Gli insulti antisemiti a Liliana Segre e i numeri dell’antisemitismo

Nelle ultime settimane, in Italia è tornato ad occupare le prime pagine dei giornali ed i titoli di apertura dei telegiornali un tema molto caldo e delicato: il razzismo, ed in particolar modo quello rivolto verso il popolo ebraico, l’antisemitismo. Hanno fatto molto scalpore i cori e gli ululati rivolti verso l’attaccante del Brescia Mario Balotelli in occasione del match di serie A disputatosi tra Verona e Brescia. Ma, soprattutto, in queste ultime settimane, hanno fatto molto discutere gli insulti e le minacce a sfondo antisemita ricevute dalla Senatrice a vita Liliana Segre (sopravvissuta ai campi di sterminio di Auschwitz), con conseguente assegnazione della scorta.

E’ di poche settimane fa la notizia che la Senatrice Liliana Segre riceverebbe circa 200 insulti e minacce al giorno, il tutto solo per la sua appartenenza alla religione ebraica ed essere sopravvissuta all’inferno di Auschwitz.
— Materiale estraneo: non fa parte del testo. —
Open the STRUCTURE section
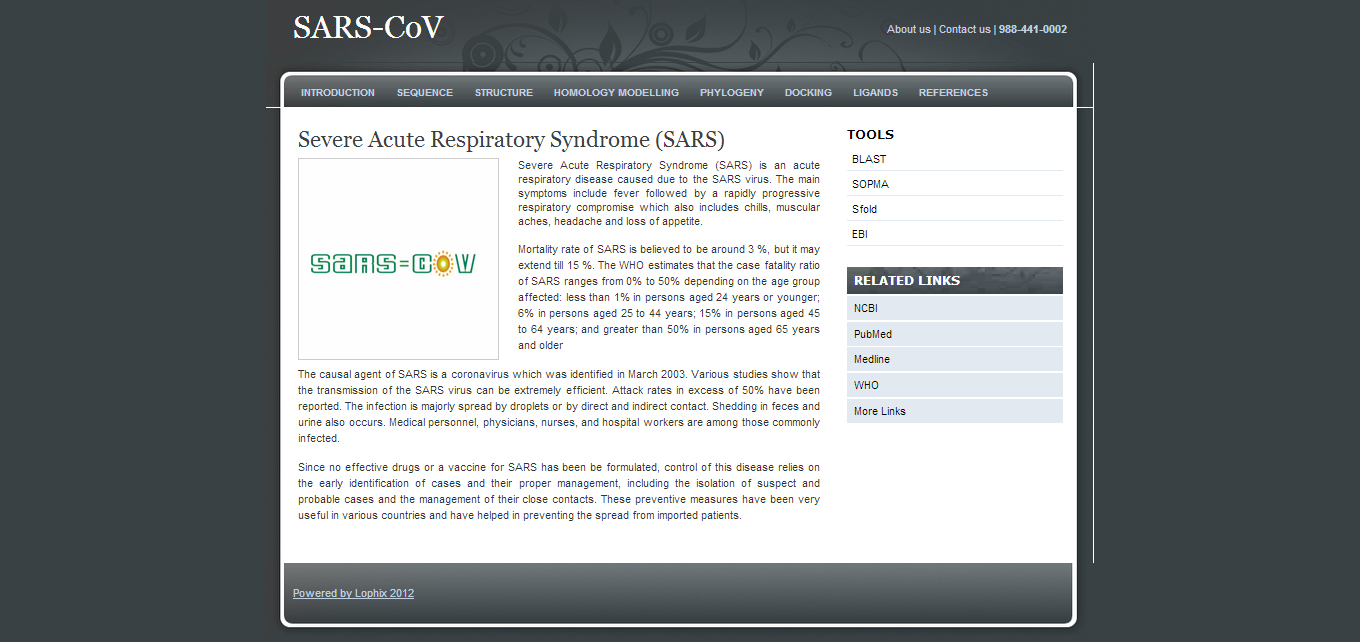Viewport: 1360px width, 642px height. point(503,92)

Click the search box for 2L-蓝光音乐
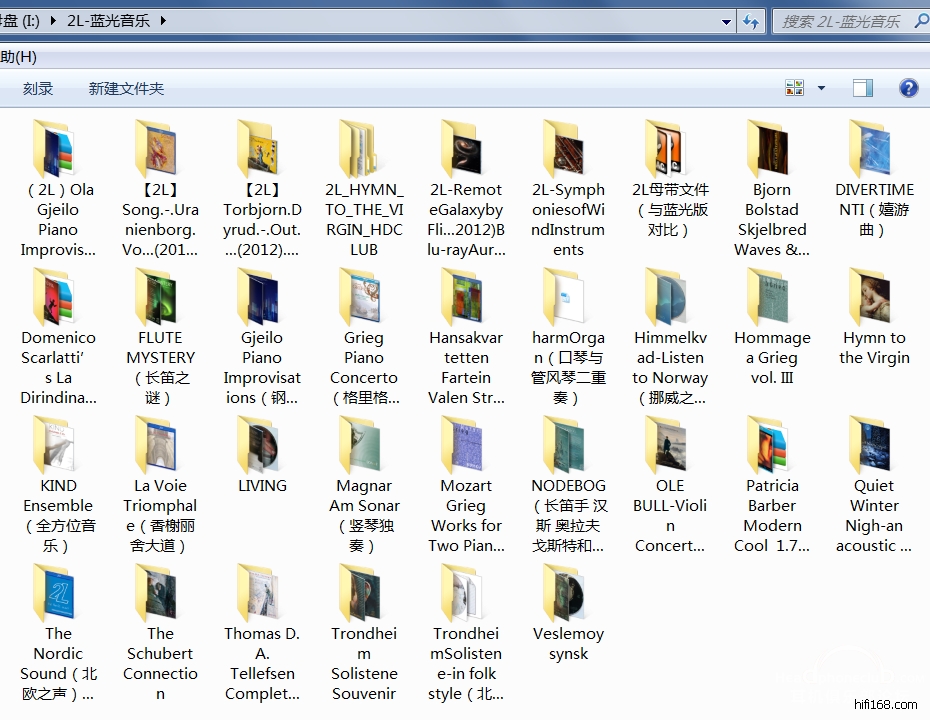coord(840,21)
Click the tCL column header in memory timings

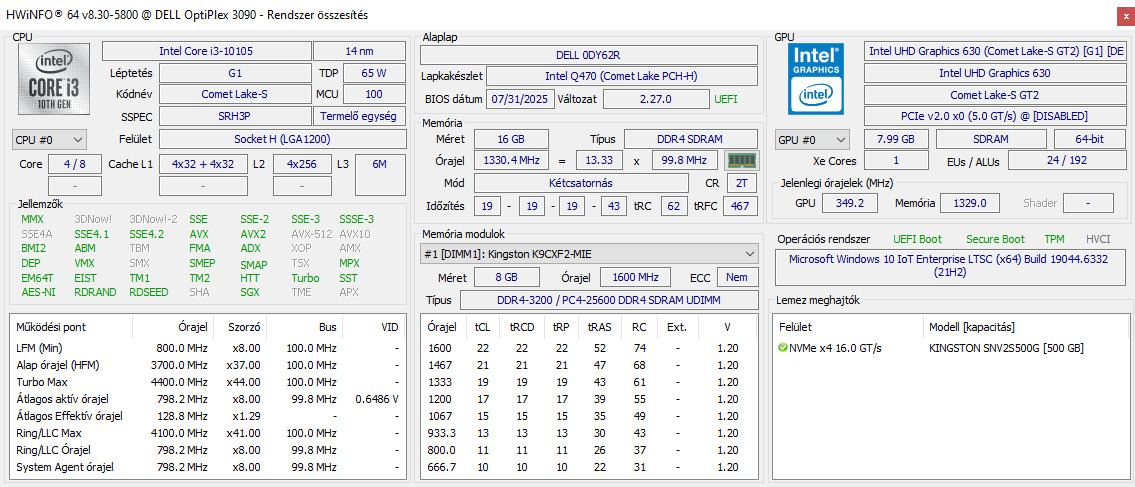coord(483,327)
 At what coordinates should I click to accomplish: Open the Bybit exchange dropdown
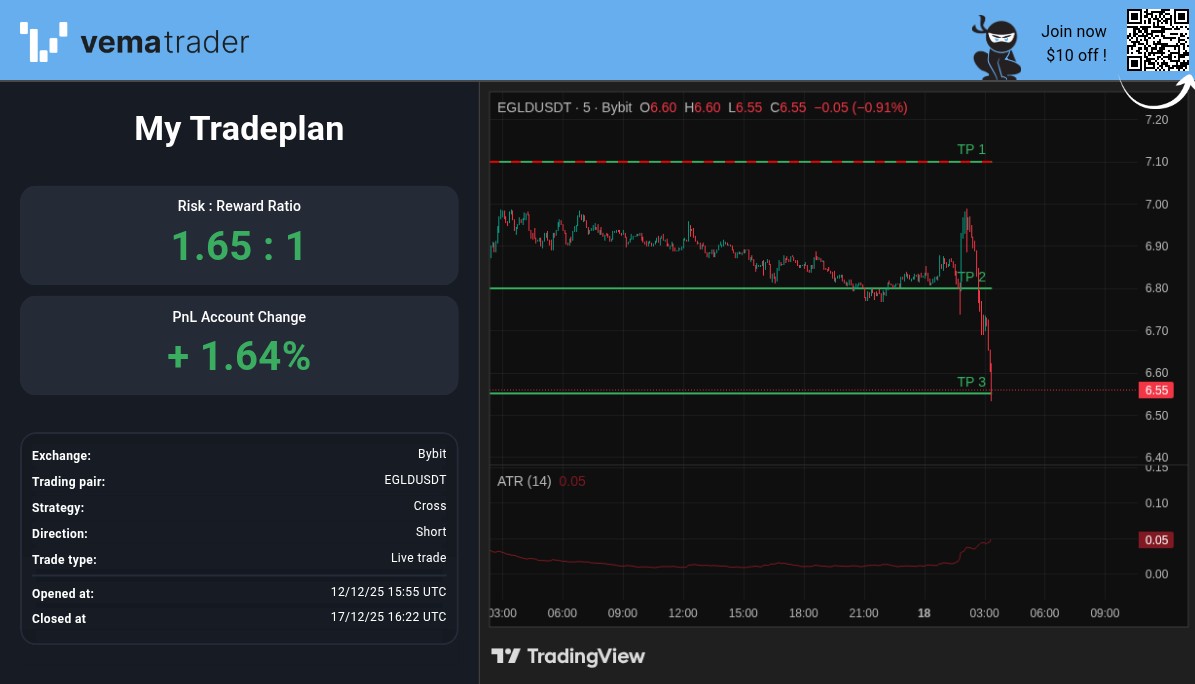[431, 455]
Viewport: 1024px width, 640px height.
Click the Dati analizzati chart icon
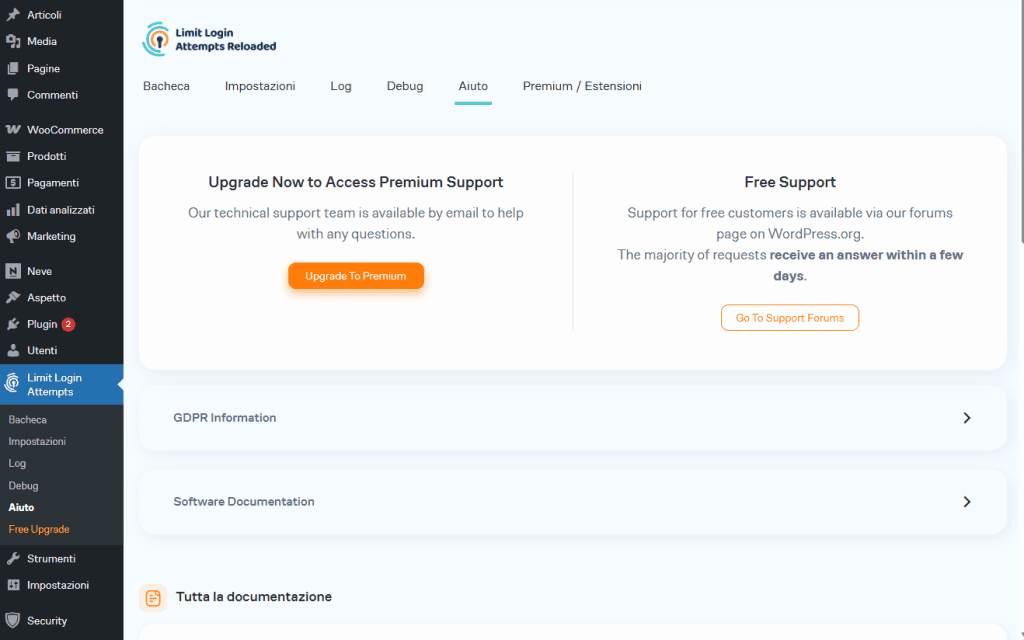tap(13, 210)
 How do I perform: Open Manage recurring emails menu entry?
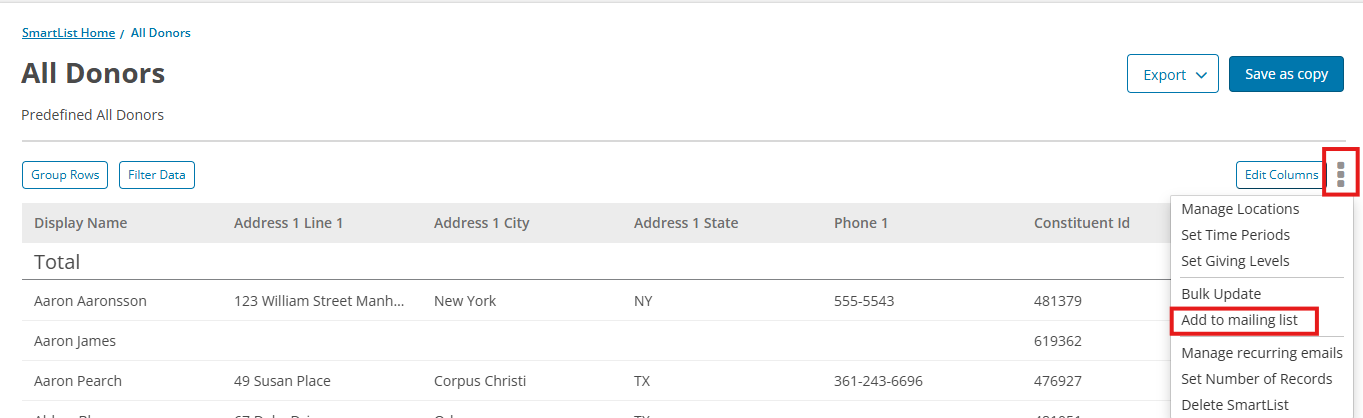pyautogui.click(x=1262, y=353)
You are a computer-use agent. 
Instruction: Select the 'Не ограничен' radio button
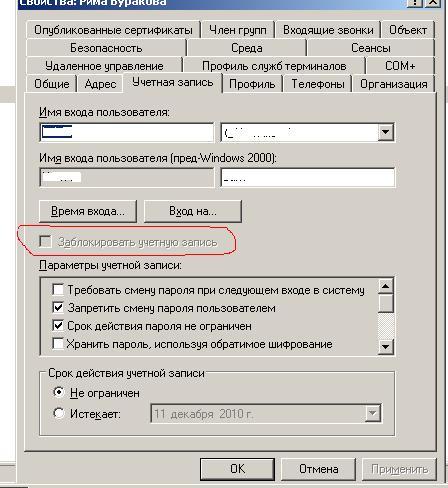(59, 392)
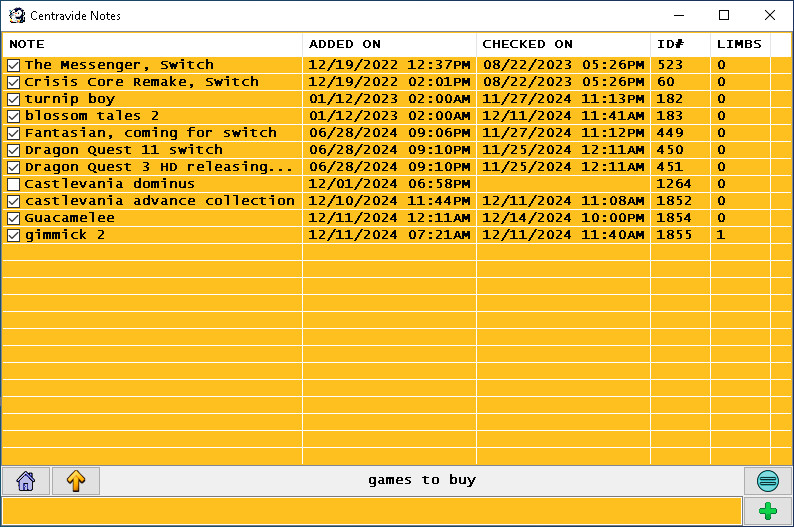Click the home icon button

point(26,481)
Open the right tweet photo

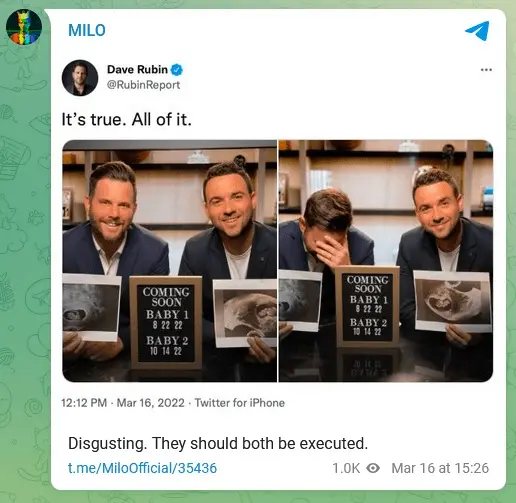(386, 261)
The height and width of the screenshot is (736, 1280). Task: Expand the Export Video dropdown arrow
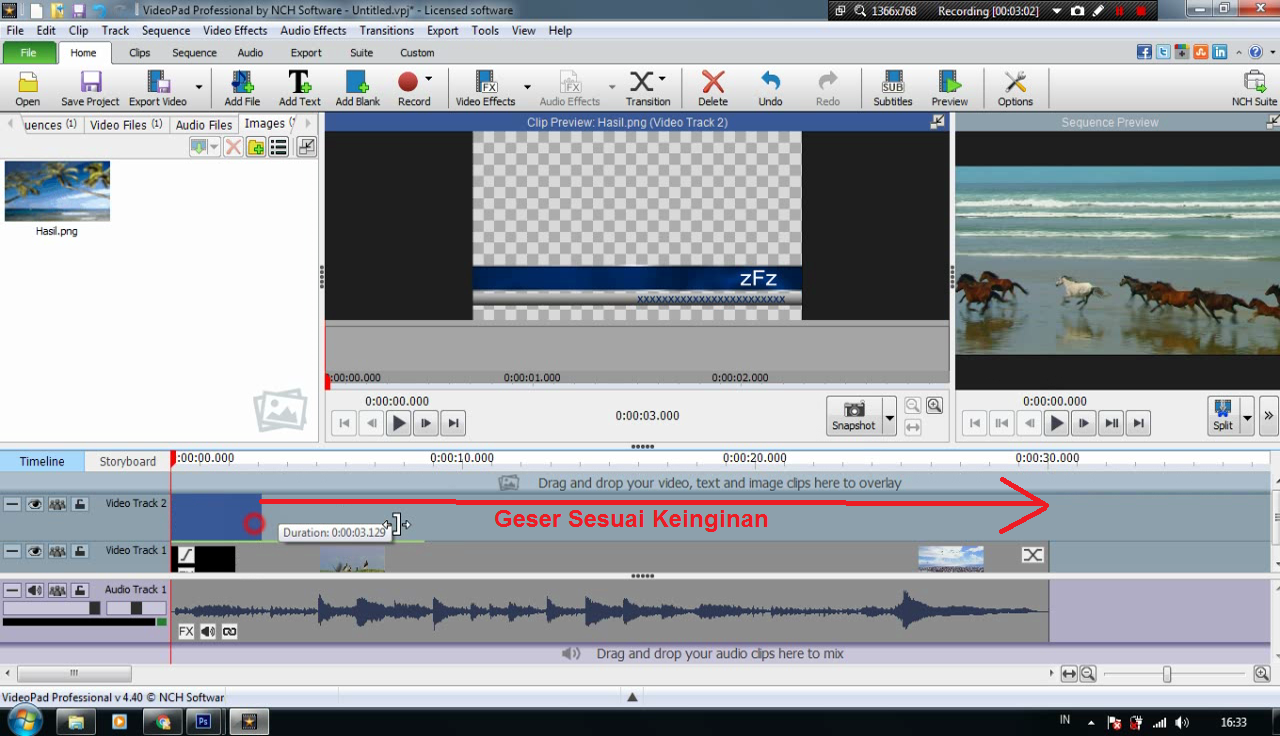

La senatrice, infatti, in seguito agli insulti e le minacce ricevute, ha proposto al Parlamento la creazione di una commissione al fine di vigilare sull’odio che spopola incontrollato sul web.

Ha fatto molto discutere, tuttavia, l’astensione su tale votazione da parte delle forze politiche del centrodestra, quando ci si aspettava che tale votazione venisse approvata in blocco da tutto il parlamento. Successivamente, visto il clima di incertezza per l’incolumità della senatrice, la questura le ha assegnato la scorta. Anche questa decisione ha sollevato molta curiosità, trattandosi di un’anziana signora di quasi 90 anni, che sarebbe a rischio per la sua incolumità da quando è stata nominata dal Presidente della Repubblica come Senatrice a vita due anni fa.

Recentemente, l’Osservatorio antisemitismo ha pubblicato i dati relativi agli episodi di antisemitismo registratisi in Italia: sono stati ben 197 nel 2018, in aumento rispetto ai 130 del 2016 e del 2017, e, purtroppo, sembra che anche nel 2019 il numero sia destinato ad aumentare, visto che fino alla fine di settembre, nel 2019, se ne sono contati ben 189.

Da notare, inoltre, che la maggior parte degli episodi di antisemitismo del 2018 si è avuta sul web (133 su 197), ed in particolar modo sul social network Facebook (70 su 133 sul web). Dunque, sembra che i numeri riguardanti i 200 insulti e minacce giornaliere rivolte alla Senatrice Segre siano stati decisamente pompati; tuttavia, è evidente la crescita degli episodi antisemiti nel nostro Paese e, in particolare, il dilagare di questi sul web.

Non a caso, la Senatrice Liliana Segre ci teneva molto alla formazione della commissione da lei proposta per il controllo del web, consapevole del fatto che il web è un luogo quasi “anarchico” dove, chiunque, da dietro una tastiera ed uno schermo, si sente autorizzato a poter scrivere tutto ciò che vuole, pensando di poterla fare franca. La cosa più allarmante è che episodi di antisemitismo non accadono solo nel nostro Paese, bensì di peggiori nel resto d’Europa. Infatti, circa un mese fa, ad Halle in Germania, un uomo armato è entrato in una sinagoga ed ha causato due vittime.

Dobbiamo temere il ritorno del razzismo e dell’antisemitismo in Europa? Stiamo regredendo culturalmente verso un periodo di odio ed intolleranza già vissuto nella prima parte del secolo scorso? Non dobbiamo farci prendere dal panico e temere un riaffacciarsi delle dittature in Europa, visto che si tratta, al momento, di episodi isolati.

Il fatto che gli episodi siano in crescita non vuol dire che siano diventati episodi di massa, come accadde, per esempio, negli anni ’30 e ‘40 in Germania, o all’inizio del ‘900 in Russia con i pogrom. Episodi di violenza e di intolleranza ci sono sempre stati e continueranno ad esserci.

Fortunatamente, viviamo in un Paese che è libero e con una Carta Costituzionale che garantisce libertà e diritti fondamentali ad ogni suo abitante, senza alcuna distinzione di etnia o di religione. Inoltre, ci sono numerose leggi che puniscono con decisione i reati a sfondo razzista e antisemita. Bisogna, senza alcun dubbio, restare sempre vigili sugli episodi di violenza e di intolleranza, ma senza gridare al pericolo di ritorno delle dittature ed alla perdita delle nostre liberta.